━━ BEREITGESTELLTE DATEN ━━
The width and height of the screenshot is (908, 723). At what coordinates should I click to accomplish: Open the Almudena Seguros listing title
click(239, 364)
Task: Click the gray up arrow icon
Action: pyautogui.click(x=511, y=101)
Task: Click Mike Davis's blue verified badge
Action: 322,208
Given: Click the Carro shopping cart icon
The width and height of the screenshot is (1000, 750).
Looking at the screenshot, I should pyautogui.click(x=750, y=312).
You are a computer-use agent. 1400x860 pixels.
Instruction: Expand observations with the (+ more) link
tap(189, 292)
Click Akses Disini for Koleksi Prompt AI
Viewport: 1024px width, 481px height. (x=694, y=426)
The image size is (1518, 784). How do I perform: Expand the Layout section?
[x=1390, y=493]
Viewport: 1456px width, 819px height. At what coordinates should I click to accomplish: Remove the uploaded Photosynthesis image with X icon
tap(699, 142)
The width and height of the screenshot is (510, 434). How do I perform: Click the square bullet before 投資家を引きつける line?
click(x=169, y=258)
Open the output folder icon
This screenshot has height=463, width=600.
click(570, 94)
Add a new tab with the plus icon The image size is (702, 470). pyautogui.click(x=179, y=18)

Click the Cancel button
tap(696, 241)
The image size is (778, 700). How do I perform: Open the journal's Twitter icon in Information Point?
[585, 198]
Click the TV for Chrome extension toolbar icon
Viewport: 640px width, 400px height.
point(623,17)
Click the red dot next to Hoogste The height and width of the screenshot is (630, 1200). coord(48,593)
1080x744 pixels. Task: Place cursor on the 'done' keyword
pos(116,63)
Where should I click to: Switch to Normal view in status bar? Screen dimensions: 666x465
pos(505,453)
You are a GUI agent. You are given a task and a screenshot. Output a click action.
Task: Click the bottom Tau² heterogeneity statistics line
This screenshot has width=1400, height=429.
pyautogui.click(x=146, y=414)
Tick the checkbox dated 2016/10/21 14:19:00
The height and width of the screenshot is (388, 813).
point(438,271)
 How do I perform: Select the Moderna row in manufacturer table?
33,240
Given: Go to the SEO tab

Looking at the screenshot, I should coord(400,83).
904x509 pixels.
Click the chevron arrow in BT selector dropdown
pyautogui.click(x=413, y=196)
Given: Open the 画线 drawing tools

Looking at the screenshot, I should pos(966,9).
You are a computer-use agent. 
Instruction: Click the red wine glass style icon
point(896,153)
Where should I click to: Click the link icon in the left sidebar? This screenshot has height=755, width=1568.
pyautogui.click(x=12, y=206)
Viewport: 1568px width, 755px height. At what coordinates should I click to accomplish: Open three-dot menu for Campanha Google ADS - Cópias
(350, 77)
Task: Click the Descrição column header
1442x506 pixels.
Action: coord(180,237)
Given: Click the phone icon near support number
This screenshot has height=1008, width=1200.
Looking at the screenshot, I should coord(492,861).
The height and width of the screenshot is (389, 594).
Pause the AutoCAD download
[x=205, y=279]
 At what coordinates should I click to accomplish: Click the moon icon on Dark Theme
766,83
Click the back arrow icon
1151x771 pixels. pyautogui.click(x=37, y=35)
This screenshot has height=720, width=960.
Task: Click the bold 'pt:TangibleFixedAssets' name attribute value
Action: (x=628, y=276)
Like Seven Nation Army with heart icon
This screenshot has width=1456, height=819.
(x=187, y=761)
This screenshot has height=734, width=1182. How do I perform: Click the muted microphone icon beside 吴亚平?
━━━
**SCHRIFTLICHER AUFTRAG:**
Tausche in den Zeilen zwischen der Zeile mit "The width and height of the screenshot is (510, 434)." und der Zeile mit "click(570, 94)", beide eingeschlossen, "folder" gegen "directory" aus. Gib nur diese Zeilen zurück und lass alles andere unverändert.

**KORREKTE AUSGABE:**
The width and height of the screenshot is (510, 434). How do I perform: Click the square bullet before 投資家を引きつける line?
click(x=169, y=258)
Open the output directory icon
This screenshot has height=463, width=600.
click(570, 94)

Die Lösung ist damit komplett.